Nowadays, looking eastward up the Strand, the eye is caught by the two churches of St. Mary-le-Strand and St. Clement Danes, standing isolated in the centre of the roadway, whilst the traffic roars past on either side. In the Middle Ages you would still have seen St. Clement’s, though half engulfed in a rookery of ill-smelling, crazy old timbered houses, with so narrow a passage between that coachmen called it the “Straits of St. Clement’s.” But on the site of St. Mary’s stood a maypole, one hundred feet high, dear to the heart of the city youth for the merrymakings that took place around it. Such giddy proceedings vexed the Puritans, who swept it away in an outburst of righteous indignation, but old customs die hard, and at the Restoration another and still lordlier pole was set up with royal approval, and dancing and junketings went on around it for many a long day.

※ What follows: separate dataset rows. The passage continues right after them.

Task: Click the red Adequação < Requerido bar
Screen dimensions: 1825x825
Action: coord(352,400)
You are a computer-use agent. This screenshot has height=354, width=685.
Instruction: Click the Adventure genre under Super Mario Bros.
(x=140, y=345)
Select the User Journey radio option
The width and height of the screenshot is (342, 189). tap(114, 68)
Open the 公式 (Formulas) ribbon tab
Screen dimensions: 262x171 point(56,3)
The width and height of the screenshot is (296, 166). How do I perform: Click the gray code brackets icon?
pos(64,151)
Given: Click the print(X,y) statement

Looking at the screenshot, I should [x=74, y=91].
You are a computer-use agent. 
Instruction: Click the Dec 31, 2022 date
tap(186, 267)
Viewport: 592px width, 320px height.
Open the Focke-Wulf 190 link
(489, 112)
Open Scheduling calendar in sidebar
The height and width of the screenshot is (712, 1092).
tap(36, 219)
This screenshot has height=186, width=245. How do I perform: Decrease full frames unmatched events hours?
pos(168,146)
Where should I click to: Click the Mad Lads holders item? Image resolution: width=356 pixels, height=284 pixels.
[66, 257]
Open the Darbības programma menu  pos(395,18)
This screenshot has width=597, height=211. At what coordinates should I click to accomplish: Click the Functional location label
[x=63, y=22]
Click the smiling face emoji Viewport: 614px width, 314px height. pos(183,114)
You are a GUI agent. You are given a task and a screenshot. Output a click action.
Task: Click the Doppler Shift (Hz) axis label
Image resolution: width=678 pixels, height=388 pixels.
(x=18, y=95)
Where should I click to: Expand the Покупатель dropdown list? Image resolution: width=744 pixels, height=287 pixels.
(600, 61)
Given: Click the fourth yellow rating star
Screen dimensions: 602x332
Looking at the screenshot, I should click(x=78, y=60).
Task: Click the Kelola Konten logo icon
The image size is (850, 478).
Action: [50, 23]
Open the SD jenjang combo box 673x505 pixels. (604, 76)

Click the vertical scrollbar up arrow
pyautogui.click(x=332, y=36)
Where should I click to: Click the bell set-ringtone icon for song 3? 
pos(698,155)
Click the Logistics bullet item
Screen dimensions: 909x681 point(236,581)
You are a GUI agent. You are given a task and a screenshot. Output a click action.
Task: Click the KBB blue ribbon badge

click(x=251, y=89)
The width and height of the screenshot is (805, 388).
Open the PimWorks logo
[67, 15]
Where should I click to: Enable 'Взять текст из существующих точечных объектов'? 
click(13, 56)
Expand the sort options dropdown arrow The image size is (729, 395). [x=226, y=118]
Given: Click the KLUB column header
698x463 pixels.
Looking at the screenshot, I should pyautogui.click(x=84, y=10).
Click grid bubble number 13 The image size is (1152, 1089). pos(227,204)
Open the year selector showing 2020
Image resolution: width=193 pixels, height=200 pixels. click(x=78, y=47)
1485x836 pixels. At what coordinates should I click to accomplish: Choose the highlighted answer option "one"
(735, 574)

The church of St. Clement’s takes us back to very ancient history. Some say that beneath it lie the bones of King Harold and other Danish invaders. What is pretty certain is that the original church was built, after the expulsion of the Danes, by the few settlers who, having married English wives, chose to remain behind, on condition that they did not stir out of the strip of land that lay between the Isle of Thorney, now Westminster, and Caer Lud, now Ludgate.
Travellers from all over the world who have shared the common traditions of childhood, feel a queer sense of kinship when they pass along the Strand and suddenly hear the old bells ringing out the familiar tune of “Oranges and lemons, say the bells of St. Clement’s.” The bells of the nursery-rhyme are not those of St. Clement Danes, but of the St. Clement’s, Eastcheap, which for centuries has been in the centre of the dried fruit trade.
ST. CLEMENT DANES
The bells were famous even in Shakespeare’s day. “We have heard the chimes at midnight, Master Shallow,” says Falstaff in Henry IV. Those chimes are gone, but the present peal of ten bells, cast in 1693, is as famous for its music.
One might write a whole history of church bells, from the time when Turketul, Abbot of Croyland in Lincolnshire, in the ninth century, presented his abbey with the great bell Guthlac, and added six others with the rhythmic names of Pega, Bega, Bettelin, Barthomew, Tatwin and Turketul, to make a peal.